Purchasing diversified assets increases your portfolio value. One of the investments generating high returns is real estate; however, it comes with high risks. But understanding the processes in the industry will highly benefit you.

One of the most influential investment tools that you can use in real estate is the 1031 exchange.

What Exactly Is 1031 Exchange?

A 1031 exchange is a tax-deferral tool used by real estate savvy individuals to skip paying capital gain taxes once they decide to sell their property.

You can do so if you are to reinvest the money you will gain from selling your existing property in another like-kind property under the Internal Revenue Service (IRS) – given that it is within the set time limit.

So, what are these like-kind properties? These are similar properties – or of the same nature. If you engage in like-kind exchanges, you are not obliged to report a gain or loss under the Internal Revenue Code Section 1031.

In 1031 exchanges, there are two (2) kinds of properties, the relinquished and replacement properties. The relinquished one is the property up for selling. Meanwhile, the replacement property is the real estate bought through an exchange.

The existence of these two is necessary for a 1031 exchange to happen. The new property must be equal to or more than the value of the relinquished property – and are like-kind.

The exchange must also take place in no more than 180 days. The replacement property must be identified or spotted within 45 days and acquired within 180 days – as the time limit for 1031 exchanges.

However, this is not the only investment tool real estate investors can use. There is also a reverse 1031 exchange – the opposite of those mentioned above 1031 or delayed exchange.

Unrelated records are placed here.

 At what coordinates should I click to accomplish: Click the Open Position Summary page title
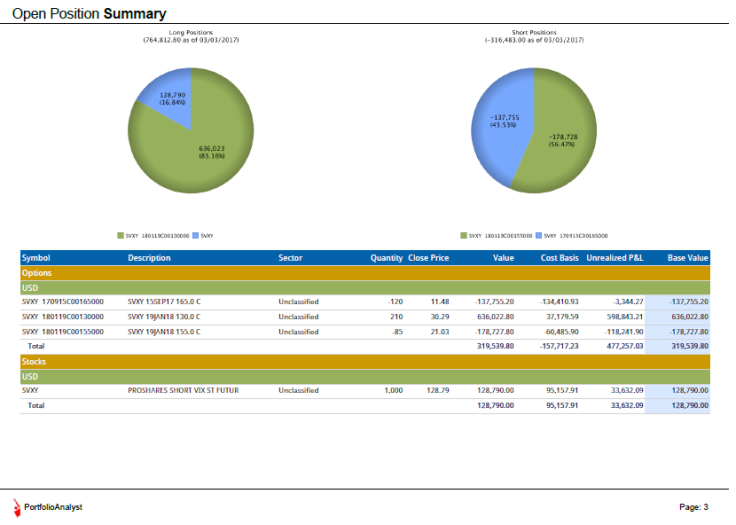pyautogui.click(x=89, y=14)
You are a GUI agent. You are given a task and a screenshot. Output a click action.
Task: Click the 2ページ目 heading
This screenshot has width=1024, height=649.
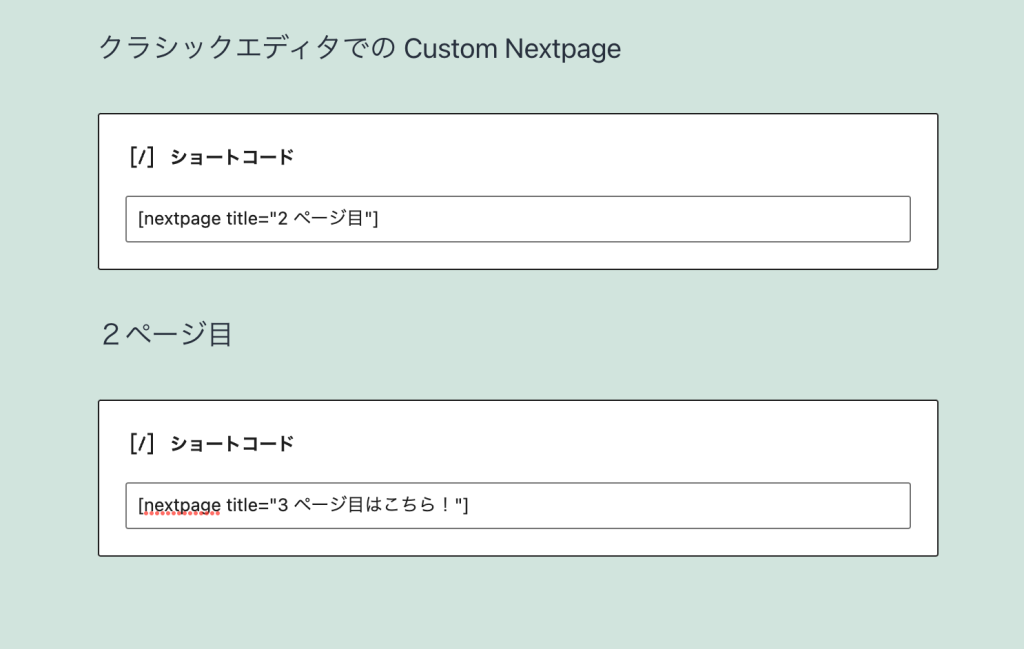pos(167,334)
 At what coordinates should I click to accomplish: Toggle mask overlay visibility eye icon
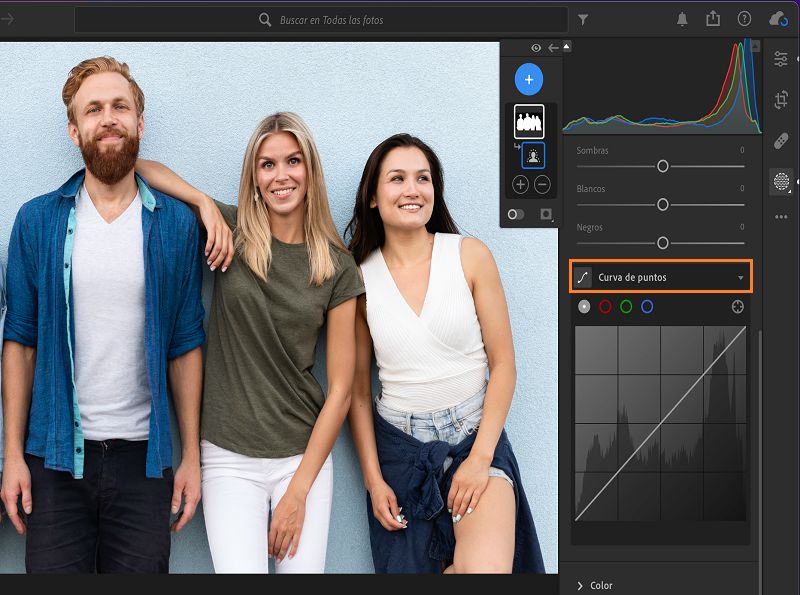(x=536, y=48)
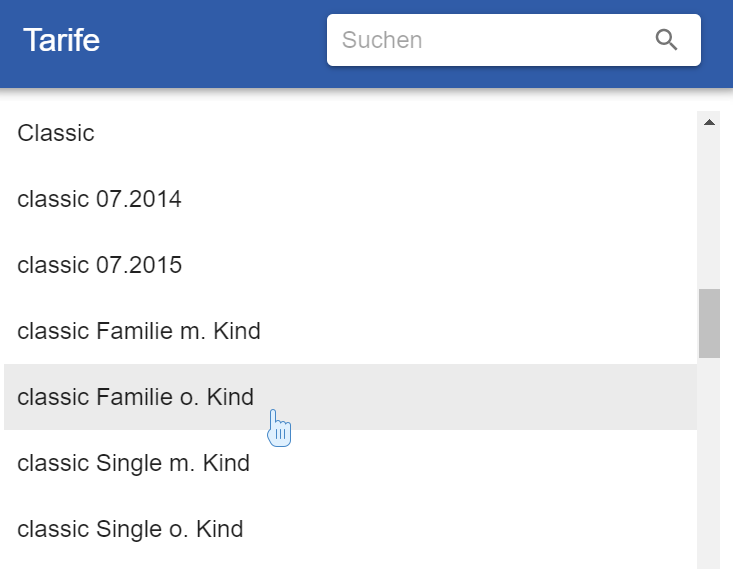Click the grey scrollbar thumb

(x=709, y=323)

A reverse 1031 exchange works in favor of the real estate property buyer. Instead of the selling happening first, in this type of 1031 exchange, the property is acquired first before putting an existing or old property for sale.

How to Make the Most Out of A 1031 Exchange?

Understanding the basics of a 1031 exchange is easy; you have to take note of the schedule and criteria, and you can start considering it for your real estate investments. However, there are also workarounds you can use to make the most out of 1031.

A frequently asked question about 1031 exchanges: “Can you use a 1031 exchange to pay off a property you already own?” In general, you cannot use a 1031 exchange to pay off property you already own. Or using 1031 exchange to improve an existing property, but, as mentioned, there are workarounds.

The Napkin Test

Marvin Starr, a Californian lawyer, specializing in tax, conceptualized the Napkin Test. It is a tool that you can use to compare the value of replacement and relinquished properties.

It is used to assess how much is the “boot” or taxable gain. For example, if you have a relinquished property sold at $800,000 and used only $650,000 for a replacement property, the $150,000 is considered the “boot.” Thus, it is subject to taxes.

With the Napkin Test, you can determine the taxable amount on your property to still qualify for a 1031 exchange. To avoid paying taxes, you may pay for other costs related to the deal.

In 1031 exchanges, one of the rules is that the value of the replacement property must be more than or the same as the value of the asset sold – relinquished property. But what if that is not the case?

If the replacement property is less than the value of the relinquished property, there is a taxable gain. You will see how much is subject to tax through the Napkin Test.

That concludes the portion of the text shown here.